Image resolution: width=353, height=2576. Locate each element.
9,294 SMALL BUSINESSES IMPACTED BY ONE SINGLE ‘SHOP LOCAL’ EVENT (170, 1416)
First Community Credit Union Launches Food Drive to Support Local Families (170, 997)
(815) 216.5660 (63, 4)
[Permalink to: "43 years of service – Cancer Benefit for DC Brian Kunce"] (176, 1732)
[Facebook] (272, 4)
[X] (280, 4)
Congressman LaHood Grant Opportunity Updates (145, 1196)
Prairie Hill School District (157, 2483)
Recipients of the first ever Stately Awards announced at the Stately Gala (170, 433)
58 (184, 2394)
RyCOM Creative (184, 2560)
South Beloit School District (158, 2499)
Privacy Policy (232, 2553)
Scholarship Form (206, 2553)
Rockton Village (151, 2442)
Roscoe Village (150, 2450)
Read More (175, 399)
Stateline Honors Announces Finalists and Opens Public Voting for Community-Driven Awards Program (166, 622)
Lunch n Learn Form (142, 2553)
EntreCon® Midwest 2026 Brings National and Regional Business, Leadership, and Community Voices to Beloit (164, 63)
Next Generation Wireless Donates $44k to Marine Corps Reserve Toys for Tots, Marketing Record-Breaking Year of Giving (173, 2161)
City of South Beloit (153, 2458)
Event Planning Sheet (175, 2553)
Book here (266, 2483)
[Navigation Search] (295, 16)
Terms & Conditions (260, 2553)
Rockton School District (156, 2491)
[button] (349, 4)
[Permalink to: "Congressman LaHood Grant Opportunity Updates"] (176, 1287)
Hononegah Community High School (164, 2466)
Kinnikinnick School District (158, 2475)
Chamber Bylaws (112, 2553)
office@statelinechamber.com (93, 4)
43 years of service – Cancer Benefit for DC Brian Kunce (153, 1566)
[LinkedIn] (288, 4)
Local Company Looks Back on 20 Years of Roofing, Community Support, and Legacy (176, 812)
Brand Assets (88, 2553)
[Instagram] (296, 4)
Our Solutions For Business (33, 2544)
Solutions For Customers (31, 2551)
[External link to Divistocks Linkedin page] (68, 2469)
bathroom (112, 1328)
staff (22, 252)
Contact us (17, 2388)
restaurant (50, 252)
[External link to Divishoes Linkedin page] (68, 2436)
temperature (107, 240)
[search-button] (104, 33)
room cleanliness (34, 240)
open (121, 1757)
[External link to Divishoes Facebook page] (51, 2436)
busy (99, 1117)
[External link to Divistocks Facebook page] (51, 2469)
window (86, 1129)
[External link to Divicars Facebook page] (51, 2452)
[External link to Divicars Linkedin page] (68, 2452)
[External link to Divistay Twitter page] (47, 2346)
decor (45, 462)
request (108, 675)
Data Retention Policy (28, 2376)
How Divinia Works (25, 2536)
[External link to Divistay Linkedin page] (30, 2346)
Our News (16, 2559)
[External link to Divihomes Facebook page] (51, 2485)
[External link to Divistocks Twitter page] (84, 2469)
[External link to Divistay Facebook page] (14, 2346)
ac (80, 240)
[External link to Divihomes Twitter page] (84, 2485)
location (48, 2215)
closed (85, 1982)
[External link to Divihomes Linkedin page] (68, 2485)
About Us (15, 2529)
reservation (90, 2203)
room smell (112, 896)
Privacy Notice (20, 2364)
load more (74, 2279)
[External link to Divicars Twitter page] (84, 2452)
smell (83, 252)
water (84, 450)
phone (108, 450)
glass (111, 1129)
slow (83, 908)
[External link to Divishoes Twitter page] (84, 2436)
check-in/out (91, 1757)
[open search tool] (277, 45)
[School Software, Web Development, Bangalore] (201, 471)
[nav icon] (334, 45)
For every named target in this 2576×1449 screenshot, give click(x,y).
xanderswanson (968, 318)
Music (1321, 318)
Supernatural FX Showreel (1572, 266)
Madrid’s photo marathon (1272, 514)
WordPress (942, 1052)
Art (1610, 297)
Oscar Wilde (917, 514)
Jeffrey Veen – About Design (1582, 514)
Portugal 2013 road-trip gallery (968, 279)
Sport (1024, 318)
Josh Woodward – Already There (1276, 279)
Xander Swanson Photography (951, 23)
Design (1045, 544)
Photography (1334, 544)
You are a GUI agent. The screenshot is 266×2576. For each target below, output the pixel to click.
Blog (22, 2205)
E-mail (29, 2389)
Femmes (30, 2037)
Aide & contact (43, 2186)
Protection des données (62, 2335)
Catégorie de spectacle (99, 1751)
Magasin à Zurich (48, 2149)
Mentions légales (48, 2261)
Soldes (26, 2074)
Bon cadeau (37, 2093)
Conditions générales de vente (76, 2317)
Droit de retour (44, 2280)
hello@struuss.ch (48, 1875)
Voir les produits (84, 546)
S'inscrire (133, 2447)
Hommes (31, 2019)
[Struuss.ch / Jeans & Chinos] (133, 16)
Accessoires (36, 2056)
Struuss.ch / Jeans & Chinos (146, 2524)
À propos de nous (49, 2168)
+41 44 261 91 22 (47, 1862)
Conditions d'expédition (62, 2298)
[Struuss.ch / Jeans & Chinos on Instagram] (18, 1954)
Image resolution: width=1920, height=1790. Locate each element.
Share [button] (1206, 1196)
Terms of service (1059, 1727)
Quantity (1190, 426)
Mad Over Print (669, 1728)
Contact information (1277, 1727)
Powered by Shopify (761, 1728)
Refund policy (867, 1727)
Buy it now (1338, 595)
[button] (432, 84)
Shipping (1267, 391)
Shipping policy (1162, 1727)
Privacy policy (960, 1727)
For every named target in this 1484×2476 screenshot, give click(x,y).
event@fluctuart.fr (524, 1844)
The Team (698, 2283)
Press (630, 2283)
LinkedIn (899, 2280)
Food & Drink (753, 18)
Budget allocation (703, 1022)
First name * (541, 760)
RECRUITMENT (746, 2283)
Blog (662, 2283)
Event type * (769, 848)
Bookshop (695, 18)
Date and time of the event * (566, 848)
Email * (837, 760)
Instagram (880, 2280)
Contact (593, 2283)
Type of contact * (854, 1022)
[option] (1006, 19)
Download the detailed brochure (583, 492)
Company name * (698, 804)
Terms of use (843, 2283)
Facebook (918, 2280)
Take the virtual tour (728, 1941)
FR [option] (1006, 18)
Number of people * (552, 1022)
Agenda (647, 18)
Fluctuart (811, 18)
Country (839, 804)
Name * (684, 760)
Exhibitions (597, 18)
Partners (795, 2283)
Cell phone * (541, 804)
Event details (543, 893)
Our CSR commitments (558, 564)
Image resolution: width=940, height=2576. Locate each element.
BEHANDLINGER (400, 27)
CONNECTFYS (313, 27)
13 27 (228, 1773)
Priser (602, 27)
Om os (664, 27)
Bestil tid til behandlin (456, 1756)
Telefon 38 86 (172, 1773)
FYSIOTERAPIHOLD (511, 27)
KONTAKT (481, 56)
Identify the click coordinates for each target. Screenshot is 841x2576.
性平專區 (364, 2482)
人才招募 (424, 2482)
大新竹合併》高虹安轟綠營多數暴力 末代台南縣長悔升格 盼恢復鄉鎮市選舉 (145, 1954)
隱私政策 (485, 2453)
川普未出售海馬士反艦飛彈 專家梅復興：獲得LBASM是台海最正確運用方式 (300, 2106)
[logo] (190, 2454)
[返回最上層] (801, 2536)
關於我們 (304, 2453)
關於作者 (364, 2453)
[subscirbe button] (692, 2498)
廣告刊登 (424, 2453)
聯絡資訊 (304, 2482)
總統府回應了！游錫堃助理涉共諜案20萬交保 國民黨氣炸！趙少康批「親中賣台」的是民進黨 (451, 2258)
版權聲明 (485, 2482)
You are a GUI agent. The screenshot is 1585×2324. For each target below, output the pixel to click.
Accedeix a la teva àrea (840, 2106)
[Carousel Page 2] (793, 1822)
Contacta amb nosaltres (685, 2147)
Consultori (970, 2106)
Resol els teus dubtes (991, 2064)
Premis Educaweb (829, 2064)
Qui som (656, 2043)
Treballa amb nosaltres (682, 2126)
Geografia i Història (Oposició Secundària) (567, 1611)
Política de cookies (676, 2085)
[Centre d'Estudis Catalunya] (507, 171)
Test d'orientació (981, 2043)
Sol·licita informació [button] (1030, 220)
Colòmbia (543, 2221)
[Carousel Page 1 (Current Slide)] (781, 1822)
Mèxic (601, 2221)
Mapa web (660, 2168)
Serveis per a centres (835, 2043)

****************************************

▸ TASK BRIEF: When a line of the material holds the string "Privacy", copy that line.

▸ SOLUTION FOR THIS TASK:
Privacy Policy (232, 2553)
Privacy Notice (20, 2364)
Privacy policy (960, 1727)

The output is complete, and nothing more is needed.